Adam Smith - The Wealth of Nations (1776)
100 Best Scottish Books of all Time
Margaret Thatcher, it is said, used to carry a copy of The Wealth of Nations in her handbag. It's an apocryphal story but highlights the fact that the deregulation of the 1980s was often undertaken in Adam Smith's name. Yet reading it today, 229 years after it was published, the most striking feature of the book – after its crystal-clear discursive style and moments of dry wit – is the fact that Smith's major work creates a system by which capitalist society can be examined as much as providing a clear hypothesis on the nature of the society itself. The ostensible task of the book, divided into five parts, is to explain why some nations are rich and some aren't but in doing so, Smith has to first create a whole new grammar of political economy.

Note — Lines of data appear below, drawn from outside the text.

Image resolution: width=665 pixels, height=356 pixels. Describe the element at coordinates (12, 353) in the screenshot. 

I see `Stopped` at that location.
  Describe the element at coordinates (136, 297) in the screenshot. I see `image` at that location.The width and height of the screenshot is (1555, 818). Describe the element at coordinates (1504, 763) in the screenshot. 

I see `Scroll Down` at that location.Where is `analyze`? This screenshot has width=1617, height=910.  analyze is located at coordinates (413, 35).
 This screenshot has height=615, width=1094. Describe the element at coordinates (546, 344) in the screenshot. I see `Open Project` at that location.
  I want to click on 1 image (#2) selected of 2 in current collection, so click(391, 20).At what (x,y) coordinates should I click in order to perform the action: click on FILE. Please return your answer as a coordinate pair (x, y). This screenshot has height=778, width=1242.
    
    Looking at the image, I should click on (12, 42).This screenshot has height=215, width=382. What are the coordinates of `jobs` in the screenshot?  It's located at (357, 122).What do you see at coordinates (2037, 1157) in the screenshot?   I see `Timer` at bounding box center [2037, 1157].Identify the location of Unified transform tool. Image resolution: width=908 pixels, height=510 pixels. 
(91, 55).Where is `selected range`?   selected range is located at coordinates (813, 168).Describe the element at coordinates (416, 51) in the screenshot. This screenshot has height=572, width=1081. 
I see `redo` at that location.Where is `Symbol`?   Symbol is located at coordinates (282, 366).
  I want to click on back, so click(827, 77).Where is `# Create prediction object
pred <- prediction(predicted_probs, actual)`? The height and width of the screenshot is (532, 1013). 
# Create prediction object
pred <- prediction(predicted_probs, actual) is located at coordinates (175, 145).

Among many other things, Smith posits his hugely influential theory of value, describing wages and profit not as rewards but as compensation for the trouble taken in producing or financing a risky strategy. His historically specific remarks, on the other hand, are overlooked. He describes the British defence of the American colonies as pointless and attacks the self-interest of the land-owning classes. The Wealth of Nations is debated by every generation of economists because it provides a systematic examination of the economic cycle as a whole.
Yet post-Thatcherite commentators such as Andrew Skinner have criticised previous generations for divorcing Smith's economic system from his moral philosophy. Indeed this approach gets closer to the fundamental dilemma at the heart of Smith's work and of capitalist society in general: how can we be protected from being corrupted by the special interests that are an integral part of our political economy? After The Wealth of Nations Smith attempted to answer this question with a history of jurisprudence but he burned the incomplete work just before he died.